Continued development of the application layer in the field of cryptocurrency will generate significant real-world value for crypto assets.
Table of Contents:
Application Layer
Bitcoin
Ethereum
Positive reflexivity
Decoupling the application layer
Application matrix
Blockchain use cases in the top 3 quadrants.
Quadrant 1: Fully on-chain economy
Quadrant 2: Programmable finance
Quadrant 3: Off-chain applications
Developing the application layer
The end of reflexivity era
(Preface:
The transformation of AI in the crypto field to “first-class citizens”, the advantages of crypto robot agents, and front-end applications
)
(Supplementary background:
The rise of application chains: Exploring the next frontiers of blockchain scalability
)
A general-purpose blockchain stores the state of the system and provides the logic for that state. We typically refer to the state as assets and the logic as applications. For example, Ethereum stores assets like Ether and Dai (state) and they can be used in applications like Uniswap and Aave (logic). The state and the logic together make up what we call the application layer.
The crypto economy began with the advent of Bitcoin in 2009. Bitcoin is a blockchain with limited state, inflexible logic, and inefficient infrastructure, which restricts its applications.
Then came Ethereum, which introduced a flexible logic layer through its new blockchain-native virtual machine. It also allowed anyone to create their own crypto assets on the same network. Ethereum thus expanded both the state layer and the logic layer.
However, the infrastructure of Ethereum is still limited.

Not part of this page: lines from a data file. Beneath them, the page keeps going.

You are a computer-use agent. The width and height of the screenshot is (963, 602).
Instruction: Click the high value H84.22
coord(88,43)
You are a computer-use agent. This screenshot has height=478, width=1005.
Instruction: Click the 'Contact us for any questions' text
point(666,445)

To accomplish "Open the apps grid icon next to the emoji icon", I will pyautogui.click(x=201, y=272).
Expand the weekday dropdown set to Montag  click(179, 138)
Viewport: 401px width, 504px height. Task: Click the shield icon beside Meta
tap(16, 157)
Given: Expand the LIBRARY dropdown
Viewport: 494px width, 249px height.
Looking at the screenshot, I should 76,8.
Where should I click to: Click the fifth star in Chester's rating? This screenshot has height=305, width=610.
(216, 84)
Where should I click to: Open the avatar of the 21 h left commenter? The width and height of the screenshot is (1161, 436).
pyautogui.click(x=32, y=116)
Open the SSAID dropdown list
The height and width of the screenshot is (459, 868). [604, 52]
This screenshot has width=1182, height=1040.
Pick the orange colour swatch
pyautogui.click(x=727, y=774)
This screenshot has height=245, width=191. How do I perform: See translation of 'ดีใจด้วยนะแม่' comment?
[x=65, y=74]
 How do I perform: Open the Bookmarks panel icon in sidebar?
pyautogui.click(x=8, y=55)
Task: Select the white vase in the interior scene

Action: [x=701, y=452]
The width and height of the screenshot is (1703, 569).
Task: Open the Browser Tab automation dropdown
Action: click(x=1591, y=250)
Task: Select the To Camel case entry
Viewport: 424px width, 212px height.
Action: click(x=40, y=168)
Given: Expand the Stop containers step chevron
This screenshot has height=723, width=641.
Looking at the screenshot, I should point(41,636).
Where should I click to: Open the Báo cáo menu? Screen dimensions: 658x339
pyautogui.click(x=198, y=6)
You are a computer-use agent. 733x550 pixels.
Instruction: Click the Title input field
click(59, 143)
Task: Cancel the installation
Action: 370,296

Since its founding in 2015, most of the Ethereum research community’s work has focused on improving its infrastructure to support the application layer. Rollup and Danksharding have increased throughput, and account abstraction has enhanced user experience. MEV infrastructure can provide better price execution. However, after 8 years, many people are still puzzled about what we have built at the application layer. Yes, we can trade AAVE on Uniswap and borrow UNI on Aave. But where are the real-world demands? Where are the use cases?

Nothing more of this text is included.